▸ Entries shown
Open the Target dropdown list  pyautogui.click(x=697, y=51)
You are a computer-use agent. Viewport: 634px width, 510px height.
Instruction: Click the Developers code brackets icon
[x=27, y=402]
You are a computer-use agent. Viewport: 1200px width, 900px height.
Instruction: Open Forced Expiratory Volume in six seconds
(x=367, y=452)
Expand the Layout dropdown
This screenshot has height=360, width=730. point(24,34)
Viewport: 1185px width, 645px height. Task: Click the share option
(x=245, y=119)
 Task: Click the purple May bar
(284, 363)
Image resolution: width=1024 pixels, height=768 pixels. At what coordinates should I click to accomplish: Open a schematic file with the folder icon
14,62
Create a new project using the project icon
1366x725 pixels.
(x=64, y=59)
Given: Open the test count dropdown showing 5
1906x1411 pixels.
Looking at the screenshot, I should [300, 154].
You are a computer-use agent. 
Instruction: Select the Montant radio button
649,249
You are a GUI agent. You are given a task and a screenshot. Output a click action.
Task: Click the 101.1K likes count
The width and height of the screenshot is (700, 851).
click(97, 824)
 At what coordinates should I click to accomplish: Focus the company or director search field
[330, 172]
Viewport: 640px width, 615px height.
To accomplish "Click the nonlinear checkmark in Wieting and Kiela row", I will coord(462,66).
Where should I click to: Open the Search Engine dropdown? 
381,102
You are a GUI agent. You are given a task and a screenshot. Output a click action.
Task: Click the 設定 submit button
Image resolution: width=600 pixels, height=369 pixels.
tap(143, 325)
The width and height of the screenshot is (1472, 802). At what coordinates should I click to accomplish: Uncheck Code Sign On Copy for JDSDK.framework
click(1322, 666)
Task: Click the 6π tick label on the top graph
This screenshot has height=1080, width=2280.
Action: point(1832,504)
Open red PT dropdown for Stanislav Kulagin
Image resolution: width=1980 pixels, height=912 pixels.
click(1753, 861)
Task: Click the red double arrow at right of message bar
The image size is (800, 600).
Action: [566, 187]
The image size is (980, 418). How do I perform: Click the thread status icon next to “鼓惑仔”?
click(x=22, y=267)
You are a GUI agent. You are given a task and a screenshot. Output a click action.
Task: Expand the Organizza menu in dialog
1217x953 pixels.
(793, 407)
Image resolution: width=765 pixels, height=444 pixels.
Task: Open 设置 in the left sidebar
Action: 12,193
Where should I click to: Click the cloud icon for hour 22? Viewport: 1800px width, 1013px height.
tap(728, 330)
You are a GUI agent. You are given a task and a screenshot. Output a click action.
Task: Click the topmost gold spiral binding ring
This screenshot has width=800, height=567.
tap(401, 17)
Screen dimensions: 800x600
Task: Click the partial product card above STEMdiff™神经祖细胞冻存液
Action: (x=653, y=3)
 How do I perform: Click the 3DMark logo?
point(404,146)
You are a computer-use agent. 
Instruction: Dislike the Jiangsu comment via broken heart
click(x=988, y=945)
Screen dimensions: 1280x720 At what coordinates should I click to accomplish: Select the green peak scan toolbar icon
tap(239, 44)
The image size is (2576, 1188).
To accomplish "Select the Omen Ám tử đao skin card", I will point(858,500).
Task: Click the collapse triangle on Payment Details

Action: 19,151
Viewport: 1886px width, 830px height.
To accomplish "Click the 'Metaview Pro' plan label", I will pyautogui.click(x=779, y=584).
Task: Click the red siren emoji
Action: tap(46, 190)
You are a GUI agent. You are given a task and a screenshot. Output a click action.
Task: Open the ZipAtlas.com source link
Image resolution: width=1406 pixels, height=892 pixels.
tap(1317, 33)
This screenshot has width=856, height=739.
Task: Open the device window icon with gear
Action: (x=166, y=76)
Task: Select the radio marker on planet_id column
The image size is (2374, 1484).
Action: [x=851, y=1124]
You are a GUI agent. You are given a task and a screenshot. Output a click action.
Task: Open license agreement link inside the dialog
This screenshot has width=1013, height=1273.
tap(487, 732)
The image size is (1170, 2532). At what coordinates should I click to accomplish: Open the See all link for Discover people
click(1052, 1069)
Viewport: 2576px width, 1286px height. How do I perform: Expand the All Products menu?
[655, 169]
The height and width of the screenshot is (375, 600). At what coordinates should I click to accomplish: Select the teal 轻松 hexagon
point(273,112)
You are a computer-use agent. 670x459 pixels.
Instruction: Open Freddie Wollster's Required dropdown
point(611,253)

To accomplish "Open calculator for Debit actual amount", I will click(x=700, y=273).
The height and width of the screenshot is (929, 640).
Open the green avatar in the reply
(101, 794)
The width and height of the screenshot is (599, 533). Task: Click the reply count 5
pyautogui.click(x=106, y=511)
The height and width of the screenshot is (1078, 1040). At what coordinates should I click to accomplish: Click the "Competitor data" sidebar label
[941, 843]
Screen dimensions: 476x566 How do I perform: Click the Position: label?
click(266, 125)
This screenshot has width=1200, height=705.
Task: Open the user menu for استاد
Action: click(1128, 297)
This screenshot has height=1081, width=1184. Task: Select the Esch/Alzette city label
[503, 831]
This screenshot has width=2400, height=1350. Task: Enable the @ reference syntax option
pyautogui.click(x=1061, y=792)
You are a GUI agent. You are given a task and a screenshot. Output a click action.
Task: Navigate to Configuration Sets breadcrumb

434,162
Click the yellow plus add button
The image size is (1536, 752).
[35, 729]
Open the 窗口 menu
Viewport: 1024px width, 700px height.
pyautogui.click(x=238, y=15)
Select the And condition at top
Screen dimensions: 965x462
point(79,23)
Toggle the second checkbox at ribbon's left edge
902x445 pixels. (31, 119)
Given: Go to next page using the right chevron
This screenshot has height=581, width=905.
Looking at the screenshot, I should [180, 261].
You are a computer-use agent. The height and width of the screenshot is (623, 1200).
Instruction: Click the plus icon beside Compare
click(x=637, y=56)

▸ Exercise description
Which lines in the items above contain the string "dropdown", counting case? Locate each one and copy it in full.

▸ Output for this task
Open the Target dropdown list  pyautogui.click(x=697, y=51)
Expand the Layout dropdown
Given: Open the test count dropdown showing 5
Where should I click to: Open the Search Engine dropdown? 
Open red PT dropdown for Stanislav Kulagin
Instruction: Open Freddie Wollster's Required dropdown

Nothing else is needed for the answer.